Director: Tibor Takacs
Starring: Patrick Muldoon, Christa Campbell, Sydney Sweeney, William Hope, Pete Lee-Wilson
A serviceable enough B-feature of the sort that could appropriately induce nightmares in adolescents and arachnophobes, modestly budgeted horror offering “Spiders” opts for action antics when a bit more creepy-crawly tension and mystery would have better suited its story.
“Spiders” is set in New York City, but centers around mutant arachnids whose DNA was first discovered in a spacecraft found deep under a Russian ice mountain more than 20 years ago. Gene-spliced in space with many animals, it only took with spiders. This becomes a problem for transit supervisor Jason Cole (Patrick Muldoon) when a chunk of the overrun space research station doesn’t burn up upon atmospheric re-entry, and instead rips its way into an underground subway station. The spiders scatter. While an old, presumably defected Russian scientist, Dr. Darnoff (Pete Lee-Wilson), works with the American military, headed up by Colonel Jenkins (William Hope), to try to contain and quarantine the situation, Jason learns the truth and, along with his estranged health inspector wife Rachel (Christa Campbell, exhibiting a fine case of plastic face), tries to both rescue their daughter Emily (Sydney Sweeney) and prevent the colossal queen spider from reuniting with her eggs and unleashing a most decidedly bad time on New York as a whole.
Working from a script co-written with Joseph Farrugia, from a story credited to Boaz Davidson and Dustin Warburton, director Tibor Takacs baits an interesting hook, and marshals a decent if eventually much-overused mix of practical and CGI effects. But while the screenplay tries for a bit of clever inversion (the doctor is essentially giving good advice, while the strident colonel immediately switches into scorched-Earth mode), the movie takes all sorts of annoying and stupid short cuts (“Be my guest, it saves me the paperwork,” says a medical examiner when Jason asks to take the spider egg sacs with him from an autopsy) that quickly mark it as an essentially lazy take on a much more interesting concept.
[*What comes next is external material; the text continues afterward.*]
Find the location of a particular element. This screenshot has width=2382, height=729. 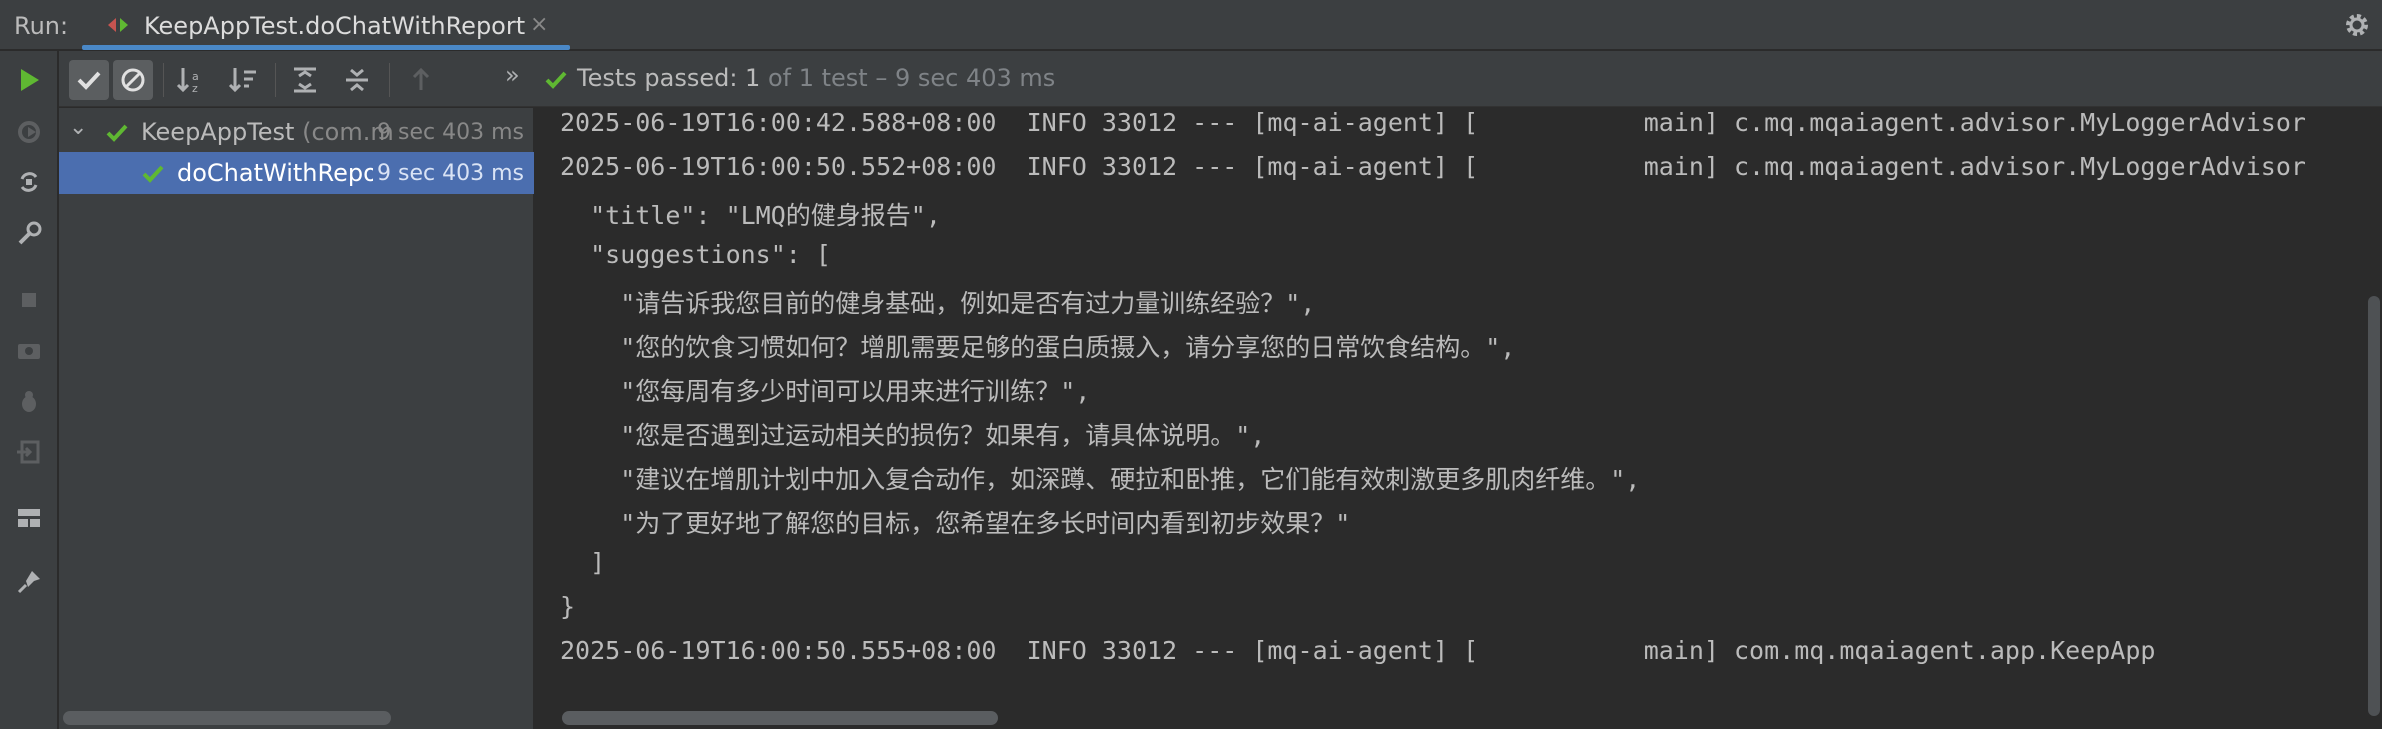

expand-all-button is located at coordinates (305, 80).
In addition to of course positing that a governmental cover-up involving the hitman-assisted murder of dozens of witnesses doesn’t somehow raise more questions, the film is peppered with all sorts of interesting avenues left totally unexplored, like post-Cold War tension and the notion that by blocking security cameras and hiding the queen these space spiders are actually quite intelligent, and maybe even have some sort of plan. In general, given the movie’s PG-13 rating and its plot, more mystery and less action — which reaches a point of diminishing return in the third act, given the movie’s cramped, quarantined city block, where much mayhem takes place — would have given “Spiders” more of a chance at achieving something memorable. As is, with its square-jawed familial imperilment and frontal assault fetishism, wherein plenty of spindly legs smash through windows and get slammed in doors, Takacs’ movie is a throwback to enjoyable but forgettable VHS-era creature-feature entertainment.